The Tenth Circle is about a family’s struggle to deal with events surrounding their fourteen-year-old daughter’s alleged rape. Picoult has handled this theme before (see Salem Falls, 2001). As usual, she does not simplify the issue. She portrays all of the conflicting emotions and muddled scenarios that make the line between consensual sex and rape difficult to define and impossible to gloss over.

Laura Stone is a college English professor. Her favorite class to teach is on Dante’s Inferno, the first of a three-part epic poem called The Divine Comedy. Her daughter, Trixie, is a ninth grader struggling with relationships, fitting in, and a recent breakup. Daniel Stone is a stay-at-home dad and comic book artist. He is working on a graphic novel that follows his hero, Duncan (and alter-ego Wildclaw), through the nine circles of Dante’s hell in search of his missing daughter.

After Trixie comes home and tells her father she has been raped, the ongoing investigation frames a family struggling to rediscover each other. Each section of the novel is preceded by several pages from Daniel’s graphic novel. The events in the graphic novel mirror the events in the text novel, suggesting that Daniel uses his artwork to wrestle with his own life.

Picoult has a gift for portraying raw, sometimes illogical, human responses to tragedy. This feature can make her books painful to read, but it also gives them a high degree of realism and emotional impact. Picoult begins the book in the prologue with these words: “This is how it feels when you realize your child is missing.” She goes on to describe the precise sensations of panic. Daniel’s memory of losing Trixie when she was a small child acts as a concise, symbolic picture of the entire novel.

In Dante’s Inferno, Dante and his guide, Virgil, proceed one level at a time through hell. Information about the fates of sinners is revealed level by level. Picoult’s book follows this structure in more ways than one. Obvious techniques involve the graphic novel excerpts at the start of each chapter, and the progression of discussion in Laura’s college class on the Inferno. Greater subtlety surrounds the gradual revelation of details about Daniel and Laura’s history together and about the truth behind Trixie’s alleged rape.

Like Dante’s Inferno, The Tenth Circle is heavily symbolic, using elements of the Inuit culture in Alaska as well as literature and language to reinforce its main themes.
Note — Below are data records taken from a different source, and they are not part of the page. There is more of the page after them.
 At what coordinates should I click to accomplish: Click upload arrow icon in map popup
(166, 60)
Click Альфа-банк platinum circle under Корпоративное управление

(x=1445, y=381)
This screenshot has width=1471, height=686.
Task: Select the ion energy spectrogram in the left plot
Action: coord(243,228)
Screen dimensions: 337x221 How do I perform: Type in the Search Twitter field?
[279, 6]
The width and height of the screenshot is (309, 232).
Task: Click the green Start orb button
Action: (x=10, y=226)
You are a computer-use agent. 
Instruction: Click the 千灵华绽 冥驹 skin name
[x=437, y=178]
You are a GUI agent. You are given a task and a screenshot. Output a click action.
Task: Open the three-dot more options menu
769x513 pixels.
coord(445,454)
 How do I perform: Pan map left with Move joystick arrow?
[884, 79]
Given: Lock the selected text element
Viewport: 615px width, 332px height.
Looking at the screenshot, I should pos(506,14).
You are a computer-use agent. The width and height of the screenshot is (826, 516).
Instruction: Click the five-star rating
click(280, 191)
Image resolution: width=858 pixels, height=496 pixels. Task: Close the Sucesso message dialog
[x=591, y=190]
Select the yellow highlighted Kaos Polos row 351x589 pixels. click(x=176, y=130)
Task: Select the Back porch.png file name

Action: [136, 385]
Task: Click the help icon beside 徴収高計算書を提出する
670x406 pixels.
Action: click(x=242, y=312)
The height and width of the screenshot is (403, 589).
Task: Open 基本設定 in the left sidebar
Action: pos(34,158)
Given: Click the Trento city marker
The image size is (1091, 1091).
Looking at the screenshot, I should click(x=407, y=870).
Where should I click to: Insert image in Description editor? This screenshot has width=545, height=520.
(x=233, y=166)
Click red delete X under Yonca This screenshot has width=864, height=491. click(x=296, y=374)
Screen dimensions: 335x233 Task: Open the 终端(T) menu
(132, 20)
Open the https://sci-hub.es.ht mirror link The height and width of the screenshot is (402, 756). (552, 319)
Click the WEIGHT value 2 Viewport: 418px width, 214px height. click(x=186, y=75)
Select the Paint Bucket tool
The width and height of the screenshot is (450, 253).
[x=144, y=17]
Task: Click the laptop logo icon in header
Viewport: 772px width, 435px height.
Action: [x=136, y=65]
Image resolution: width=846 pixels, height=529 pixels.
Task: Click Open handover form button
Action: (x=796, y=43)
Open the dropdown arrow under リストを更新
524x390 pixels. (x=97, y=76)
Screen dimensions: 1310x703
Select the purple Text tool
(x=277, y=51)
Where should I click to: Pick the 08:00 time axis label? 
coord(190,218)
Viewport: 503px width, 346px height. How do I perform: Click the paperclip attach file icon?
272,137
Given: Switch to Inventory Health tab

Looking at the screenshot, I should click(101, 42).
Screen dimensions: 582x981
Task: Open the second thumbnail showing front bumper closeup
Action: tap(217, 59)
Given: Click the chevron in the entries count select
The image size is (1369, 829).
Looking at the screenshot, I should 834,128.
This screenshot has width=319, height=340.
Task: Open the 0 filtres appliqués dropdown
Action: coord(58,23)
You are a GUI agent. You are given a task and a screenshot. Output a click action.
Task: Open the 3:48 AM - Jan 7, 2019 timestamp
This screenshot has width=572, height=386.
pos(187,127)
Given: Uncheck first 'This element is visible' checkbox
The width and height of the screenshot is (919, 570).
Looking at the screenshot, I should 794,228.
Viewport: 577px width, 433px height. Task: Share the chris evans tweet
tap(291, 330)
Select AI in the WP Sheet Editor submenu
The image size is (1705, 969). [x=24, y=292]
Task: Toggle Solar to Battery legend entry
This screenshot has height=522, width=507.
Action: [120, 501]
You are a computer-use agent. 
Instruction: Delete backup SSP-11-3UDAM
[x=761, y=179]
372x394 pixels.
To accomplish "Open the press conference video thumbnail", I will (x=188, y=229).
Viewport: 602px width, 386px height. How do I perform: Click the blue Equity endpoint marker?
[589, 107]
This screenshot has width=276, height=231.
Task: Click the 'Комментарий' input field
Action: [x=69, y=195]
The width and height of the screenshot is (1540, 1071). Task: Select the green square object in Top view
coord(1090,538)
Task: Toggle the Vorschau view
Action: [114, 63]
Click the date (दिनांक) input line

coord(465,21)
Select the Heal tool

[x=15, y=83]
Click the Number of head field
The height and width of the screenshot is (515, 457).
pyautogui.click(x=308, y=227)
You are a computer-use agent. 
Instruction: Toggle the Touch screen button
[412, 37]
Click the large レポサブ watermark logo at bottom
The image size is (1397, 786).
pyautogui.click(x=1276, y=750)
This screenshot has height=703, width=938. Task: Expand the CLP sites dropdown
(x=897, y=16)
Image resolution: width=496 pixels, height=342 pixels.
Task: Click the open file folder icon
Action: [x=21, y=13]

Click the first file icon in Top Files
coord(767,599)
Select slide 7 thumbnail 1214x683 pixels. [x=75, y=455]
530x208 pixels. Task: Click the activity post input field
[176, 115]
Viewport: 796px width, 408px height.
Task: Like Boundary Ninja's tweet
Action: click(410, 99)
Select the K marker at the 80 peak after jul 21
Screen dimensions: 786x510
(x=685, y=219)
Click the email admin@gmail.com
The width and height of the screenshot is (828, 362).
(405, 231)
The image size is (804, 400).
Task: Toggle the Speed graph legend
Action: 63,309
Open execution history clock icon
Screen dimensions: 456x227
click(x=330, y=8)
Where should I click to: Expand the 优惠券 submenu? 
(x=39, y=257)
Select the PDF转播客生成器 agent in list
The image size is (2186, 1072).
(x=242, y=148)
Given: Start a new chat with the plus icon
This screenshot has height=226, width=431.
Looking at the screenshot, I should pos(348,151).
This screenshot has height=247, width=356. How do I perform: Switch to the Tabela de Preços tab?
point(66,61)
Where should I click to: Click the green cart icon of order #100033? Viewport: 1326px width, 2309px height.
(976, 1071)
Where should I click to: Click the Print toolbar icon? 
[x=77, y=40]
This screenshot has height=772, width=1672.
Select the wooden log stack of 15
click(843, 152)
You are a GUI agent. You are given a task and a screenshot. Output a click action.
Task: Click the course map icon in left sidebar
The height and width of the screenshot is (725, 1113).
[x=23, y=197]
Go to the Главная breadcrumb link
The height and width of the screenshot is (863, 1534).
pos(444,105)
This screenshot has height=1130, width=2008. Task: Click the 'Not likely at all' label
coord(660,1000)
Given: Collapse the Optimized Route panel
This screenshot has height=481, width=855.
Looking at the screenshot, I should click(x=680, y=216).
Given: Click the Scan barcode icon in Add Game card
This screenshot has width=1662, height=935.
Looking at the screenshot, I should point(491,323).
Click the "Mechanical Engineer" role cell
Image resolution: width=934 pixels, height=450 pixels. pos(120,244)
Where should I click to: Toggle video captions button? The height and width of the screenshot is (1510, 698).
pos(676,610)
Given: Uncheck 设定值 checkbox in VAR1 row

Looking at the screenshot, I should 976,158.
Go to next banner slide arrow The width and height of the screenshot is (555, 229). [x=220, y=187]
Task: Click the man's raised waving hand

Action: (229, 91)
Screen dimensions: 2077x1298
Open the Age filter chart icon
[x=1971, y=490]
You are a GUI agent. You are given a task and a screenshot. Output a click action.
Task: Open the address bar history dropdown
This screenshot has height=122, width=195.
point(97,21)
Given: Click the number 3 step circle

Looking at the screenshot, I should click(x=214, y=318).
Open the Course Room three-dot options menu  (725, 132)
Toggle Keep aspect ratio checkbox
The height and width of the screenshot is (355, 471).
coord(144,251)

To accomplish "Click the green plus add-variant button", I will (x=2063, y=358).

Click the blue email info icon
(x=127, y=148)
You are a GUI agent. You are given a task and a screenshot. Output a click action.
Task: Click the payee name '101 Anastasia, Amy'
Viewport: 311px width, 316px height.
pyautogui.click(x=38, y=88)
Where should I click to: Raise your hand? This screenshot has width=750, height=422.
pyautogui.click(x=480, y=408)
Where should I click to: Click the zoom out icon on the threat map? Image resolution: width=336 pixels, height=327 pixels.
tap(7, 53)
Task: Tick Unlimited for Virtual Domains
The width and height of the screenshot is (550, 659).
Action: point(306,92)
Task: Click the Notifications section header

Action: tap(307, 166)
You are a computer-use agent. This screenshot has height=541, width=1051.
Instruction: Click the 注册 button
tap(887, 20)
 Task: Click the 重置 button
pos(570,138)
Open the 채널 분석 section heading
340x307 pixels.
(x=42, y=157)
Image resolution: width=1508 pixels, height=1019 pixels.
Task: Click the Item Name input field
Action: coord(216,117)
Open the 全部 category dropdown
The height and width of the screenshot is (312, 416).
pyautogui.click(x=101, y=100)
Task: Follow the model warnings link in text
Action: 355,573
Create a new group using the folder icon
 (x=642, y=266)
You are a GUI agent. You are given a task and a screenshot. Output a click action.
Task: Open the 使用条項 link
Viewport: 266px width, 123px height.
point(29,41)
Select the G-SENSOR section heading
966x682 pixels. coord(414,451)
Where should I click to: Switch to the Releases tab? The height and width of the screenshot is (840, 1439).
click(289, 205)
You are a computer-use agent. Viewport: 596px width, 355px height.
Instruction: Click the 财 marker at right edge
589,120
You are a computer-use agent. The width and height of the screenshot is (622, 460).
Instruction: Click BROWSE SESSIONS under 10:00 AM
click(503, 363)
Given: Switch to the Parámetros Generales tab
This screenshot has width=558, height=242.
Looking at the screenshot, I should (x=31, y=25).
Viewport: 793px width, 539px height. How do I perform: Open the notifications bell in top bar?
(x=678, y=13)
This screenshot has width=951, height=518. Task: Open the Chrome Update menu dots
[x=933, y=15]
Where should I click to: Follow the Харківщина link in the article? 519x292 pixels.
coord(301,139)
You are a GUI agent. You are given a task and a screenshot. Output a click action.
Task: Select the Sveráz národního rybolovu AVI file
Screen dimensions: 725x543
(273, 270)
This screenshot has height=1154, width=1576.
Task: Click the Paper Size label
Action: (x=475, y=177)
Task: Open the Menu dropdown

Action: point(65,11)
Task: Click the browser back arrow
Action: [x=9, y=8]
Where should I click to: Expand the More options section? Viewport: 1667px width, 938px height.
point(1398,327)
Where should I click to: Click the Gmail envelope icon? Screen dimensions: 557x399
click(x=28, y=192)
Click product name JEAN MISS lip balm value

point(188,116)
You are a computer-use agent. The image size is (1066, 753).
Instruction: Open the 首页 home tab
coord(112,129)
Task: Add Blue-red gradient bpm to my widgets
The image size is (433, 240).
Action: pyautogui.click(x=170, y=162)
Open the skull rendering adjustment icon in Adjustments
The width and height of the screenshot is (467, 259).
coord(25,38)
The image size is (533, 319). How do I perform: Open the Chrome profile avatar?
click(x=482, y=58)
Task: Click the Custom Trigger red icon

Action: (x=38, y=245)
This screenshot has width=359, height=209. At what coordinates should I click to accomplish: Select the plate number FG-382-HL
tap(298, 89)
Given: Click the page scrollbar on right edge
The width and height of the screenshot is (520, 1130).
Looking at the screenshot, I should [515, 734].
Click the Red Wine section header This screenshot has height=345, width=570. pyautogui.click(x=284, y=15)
Daniel remembers losing a friendship in Alaska because of cross-cultural differences in communication (verbal versus non verbal). The same dilemma permeates Laura and Daniel’s struggling marriage and Laura and Daniel’s loss of closeness with their daughter.

A telling moment comes in Laura’s class when she asks her students whether Dante’s image of nine circles and nine classifications of sinners remains accurate and comprehensive today. With a jolt, she realizes, “there was a sin Dante had left out, one that belonged in the very deepest pit of hell. If the worst sin of all was betraying others, then what about people who lied to themselves?” (p. 274).

“There should have been a tenth circle,” Laura decides, “a tiny spot the size of the head of a pin, with room for infinite masses. It would be overcrowded with professors who hid in ivy-covered towers instead of facing their broken families. With little girls who had grown up overnight. With husbands who didn’t speak of their past but instead poured it out onto a blank white page” (275).

Although honesty with self and others ultimately offers the single lifeline of hope and restoration to Picoult’s characters, her conclusion remains ambiguous. Does honesty simply mean accepting yourself for who you are, or does it mean a willingness to accept the consequences for your choices? Does it mean allowing others to face the consequences of their choices? Does it mean holding others accountable?

As in other books, Picoult circumvents answers, choosing rather to emphasize the hard questions and complex decisions that individuals are forced to make; because unlike the world portrayed in most comic books, everything in our world cannot be reduced to black and white.

(…Picoult’s newest novel, Change of Heart, was released in March.)